The rulings made on the Trade Secrets Act now specify what protective measures are needed to turn information into secrets. The higher regional courts (OLG) Düsseldorf and Hamm have made it clear that the entrepreneur does not have to create optimal protection with absolute or extreme security for his confidential information. Thus, the cost of protection need not exceed the value of the secret.

Conversely, it cannot be sufficient to ensure appropriateness if the entrepreneur only takes a minimum of protective precautions – for example to avoid high costs and a high organizational effort (Az. 1-15 U 6/20 and Az. 4 U 177/19 ).

The OLG Stuttgart decided: As a minimum standard, relevant information may only be entrusted to persons who (potentially) need the information to carry out their task and who are bound to secrecy (Az. 2 U 575/19).

Overall, an appropriate level of protection cannot be assumed if the owner of the secret accepts a “data leak”, i.e. allows employees to save files on private data carriers without password protection or if paper documents are not secured against access by unauthorized persons.

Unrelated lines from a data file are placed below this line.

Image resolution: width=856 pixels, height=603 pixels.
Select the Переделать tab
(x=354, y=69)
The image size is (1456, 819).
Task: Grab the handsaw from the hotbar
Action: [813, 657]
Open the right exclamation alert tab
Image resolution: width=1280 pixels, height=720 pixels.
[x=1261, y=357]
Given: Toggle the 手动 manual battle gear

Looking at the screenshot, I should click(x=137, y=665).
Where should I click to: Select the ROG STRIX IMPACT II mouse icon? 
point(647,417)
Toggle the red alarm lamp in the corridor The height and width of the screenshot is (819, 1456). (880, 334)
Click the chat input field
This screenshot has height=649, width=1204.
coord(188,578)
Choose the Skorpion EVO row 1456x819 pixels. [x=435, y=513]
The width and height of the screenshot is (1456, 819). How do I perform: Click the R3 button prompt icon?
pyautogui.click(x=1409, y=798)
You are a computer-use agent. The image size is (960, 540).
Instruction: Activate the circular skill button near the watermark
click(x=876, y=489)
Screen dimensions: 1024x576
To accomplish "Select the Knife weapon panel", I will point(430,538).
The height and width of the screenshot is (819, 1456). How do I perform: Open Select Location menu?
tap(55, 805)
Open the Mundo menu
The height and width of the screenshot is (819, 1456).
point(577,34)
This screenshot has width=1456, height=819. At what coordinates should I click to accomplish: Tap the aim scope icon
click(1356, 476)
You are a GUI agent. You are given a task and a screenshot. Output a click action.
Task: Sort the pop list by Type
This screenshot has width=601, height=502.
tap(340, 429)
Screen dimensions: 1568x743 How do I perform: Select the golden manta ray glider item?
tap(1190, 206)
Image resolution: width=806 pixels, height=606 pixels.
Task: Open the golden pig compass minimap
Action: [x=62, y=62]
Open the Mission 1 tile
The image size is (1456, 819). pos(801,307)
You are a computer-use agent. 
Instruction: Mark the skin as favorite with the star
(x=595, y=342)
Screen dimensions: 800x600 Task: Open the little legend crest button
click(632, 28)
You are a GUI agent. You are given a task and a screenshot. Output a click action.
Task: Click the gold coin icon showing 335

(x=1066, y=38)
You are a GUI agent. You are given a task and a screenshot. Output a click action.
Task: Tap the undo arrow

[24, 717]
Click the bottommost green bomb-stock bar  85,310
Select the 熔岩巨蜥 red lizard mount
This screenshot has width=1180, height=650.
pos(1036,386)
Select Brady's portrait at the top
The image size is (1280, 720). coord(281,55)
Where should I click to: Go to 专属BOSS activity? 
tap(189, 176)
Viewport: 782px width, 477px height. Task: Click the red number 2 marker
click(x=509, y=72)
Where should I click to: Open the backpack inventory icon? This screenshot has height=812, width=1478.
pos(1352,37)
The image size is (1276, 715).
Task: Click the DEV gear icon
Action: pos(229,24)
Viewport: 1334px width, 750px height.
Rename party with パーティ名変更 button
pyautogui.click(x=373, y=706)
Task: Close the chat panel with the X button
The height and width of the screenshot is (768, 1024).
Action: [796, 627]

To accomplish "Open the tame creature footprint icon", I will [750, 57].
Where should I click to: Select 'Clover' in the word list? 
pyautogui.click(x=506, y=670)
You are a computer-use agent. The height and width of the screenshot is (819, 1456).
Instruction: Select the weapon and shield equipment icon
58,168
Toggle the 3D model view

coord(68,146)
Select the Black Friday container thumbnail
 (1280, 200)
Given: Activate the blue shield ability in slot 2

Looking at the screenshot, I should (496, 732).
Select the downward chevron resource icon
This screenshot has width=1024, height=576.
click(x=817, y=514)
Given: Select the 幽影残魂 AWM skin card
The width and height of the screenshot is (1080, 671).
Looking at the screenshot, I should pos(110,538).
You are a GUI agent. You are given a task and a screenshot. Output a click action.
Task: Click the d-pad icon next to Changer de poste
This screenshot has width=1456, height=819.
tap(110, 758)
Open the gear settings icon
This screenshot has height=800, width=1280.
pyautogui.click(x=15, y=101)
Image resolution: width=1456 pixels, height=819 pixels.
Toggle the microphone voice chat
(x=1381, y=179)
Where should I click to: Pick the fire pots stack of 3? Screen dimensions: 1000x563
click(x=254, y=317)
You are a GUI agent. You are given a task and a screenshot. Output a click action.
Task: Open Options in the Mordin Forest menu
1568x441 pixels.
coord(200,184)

You can’t tell what you no longer own

“There must therefore be a clear restriction on access to the information, and this must actually be enforced,” explains legal expert Rehaag. Detailed non-disclosure agreements could be an important component of the protection of secrets. Rehaag says: “The contractual penalty, which has gone somewhat out of fashion, can now gain in importance again.”

The legislature also did not grant the secret holders a transitional period: If the protective measures were not implemented when the law came into force, then the information was only information and not trade secrets (Az. 12 SaGa 4/20 and Az. 1-15 U 6/20).

The Baden-Württemberg Regional Labor Court recently ruled that the law does not give rise to a claim for injunctive relief if the injured party is no longer in possession of the trade secret (Az. 4 SaGa 1/21).

Claudia Rid, specialist lawyer for employment law at the commercial law firm CMS reports: “Here, an employee forwarded a business email to his private email account so that he could read it better at home, including a 21-page template for price calculations. “

Since the employee had sworn in court that the information had been irretrievably deleted and that he had not made any copies or printouts, the court ruled: “You can no longer use or reveal what you no longer have.”

In practice, according to legal expert Rehaag, companies have to create levels of protection, such as: internal, confidential, secret, top secret. The protective measures would then be defined for these levels. At the same time, this also defines the group of people who should have access at all. Accordingly, the “instruction” and constant training of the employees is also necessary.